By Matt Nixon
When Drashti Zalavadia was still a high-schooler, she spent her summer breaks away from the typical teen places.
Zalavadia, instead, spent her time off of school volunteering at WellStar Cobb Hospital, helping out in a new department every summer. She describes the experience—volunteering in the emergency room, pharmacy and surgical center—as “eye-opening.”
“Even before I started at the hospital, I knew I wanted to go into the health care field,” said Zalavadia. “But getting to work on both the patient care side and the business side showed me all the different kinds of career paths available outside of being a nurse or a doctor.”
She furthered her interest in health care by taking on an unusual extracurricular activity—saving lives. The Georgia State University Honors College Class of 2022 Presidential Scholar is also a certified emergency medical responder.
At Wheeler Magnet School in Marietta, Ga., biology was her primary area of interest. In addition to completing all the AP classes in her academic program, Zalavadia pursued independent studies and research projects in DNA, genetics, and neurological disorders. With a group of classmates, she conducted lab research on Alzheimer’s, a rewarding experience despite the small data set and the limitations of using sea slugs as subjects.
Zalavadia was drawn to Georgia State Honors College’s commitment to undergraduate research. As part of her Presidential Scholarship, she was awarded a research assistantship in the university’s department of nutrition, where she will be helping with Alzheimer’s-related research.
“Receiving the Presidential Scholarship was one of the deciding factors in my choice of Georgia State,” said Zalavadia. “I’m able to study and do research without putting the financial stress of paying for college on my parents.”

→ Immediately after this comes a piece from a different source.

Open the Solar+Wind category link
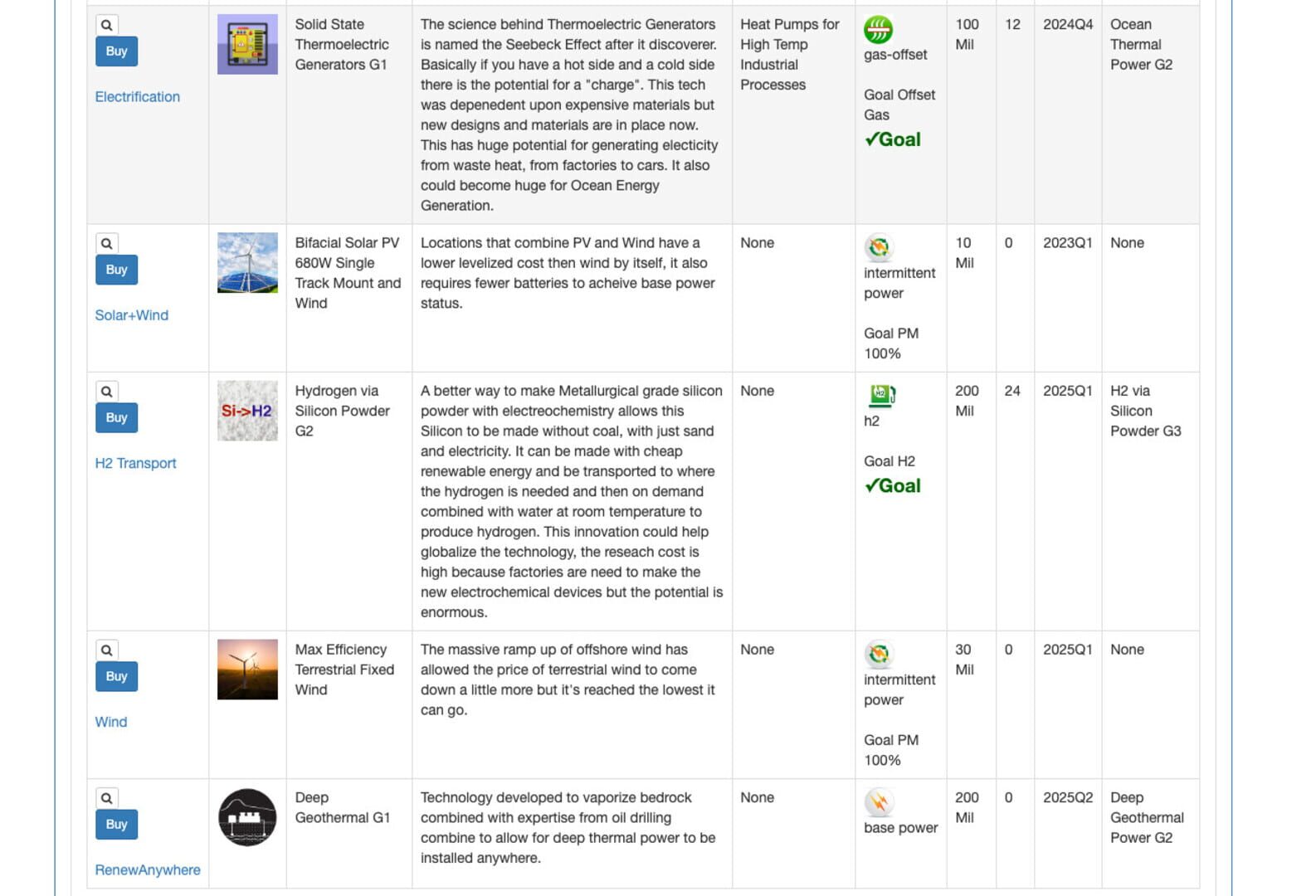This screenshot has height=896, width=1316. tap(131, 315)
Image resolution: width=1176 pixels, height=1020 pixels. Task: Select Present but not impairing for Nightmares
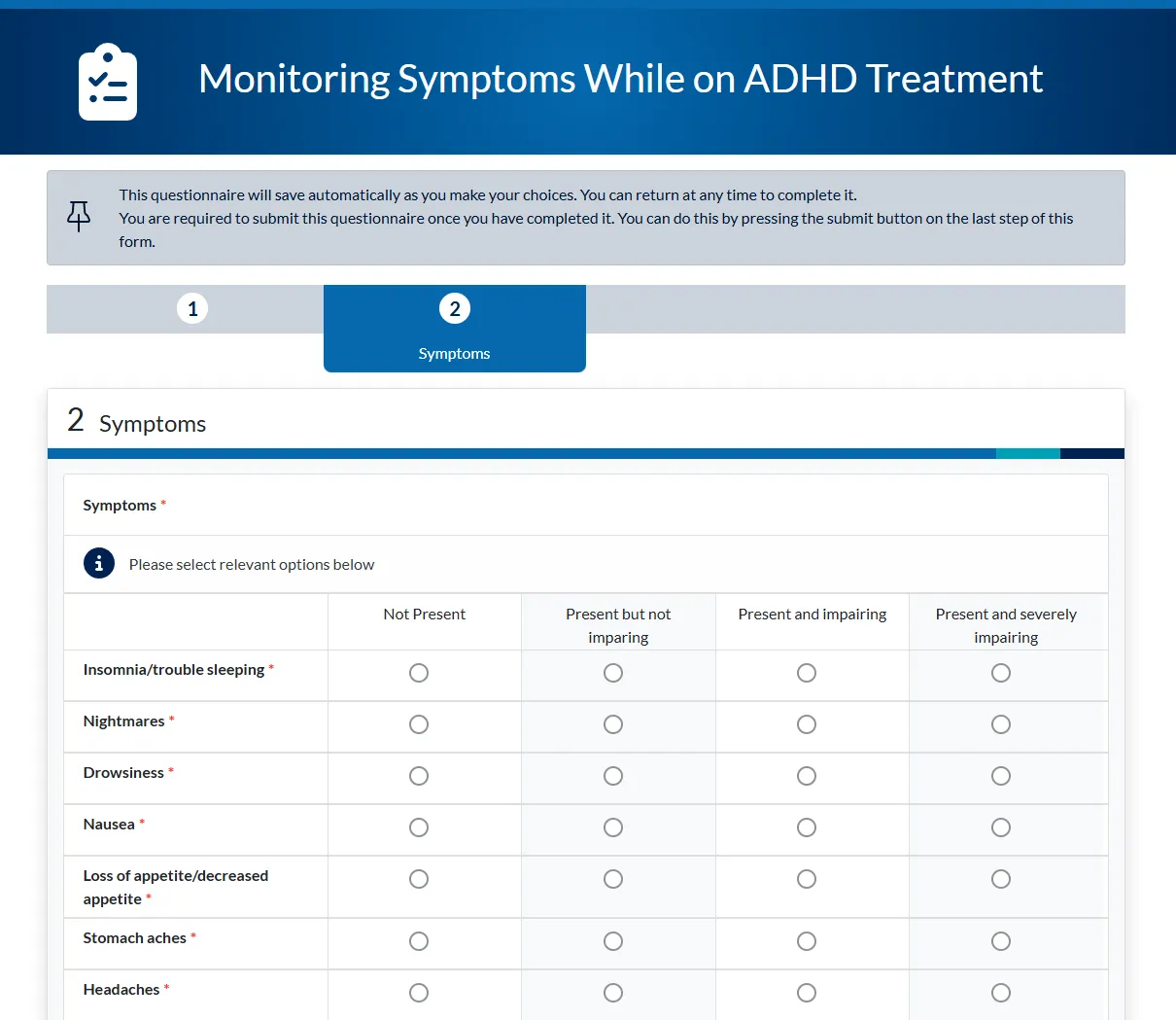[613, 724]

While Zalavadia is planning on a career in health care, she’s unsure of which specific path she will choose. She is considering majoring in biomedical science and enterprise, a new degree program at Georgia State beginning in the Spring 2019 semester.
Zalavadia’s parents, Amee and Yogi, who emigrated with her from India when she was 9 years old, emphasized hard work and financial independence. The restauranteurs exemplified these values in their persistence and entrepreneurism.
“Having a career where I’m able to help people is important to me,” Zalavadia said, “but so is being capable of supporting myself and financial independence.”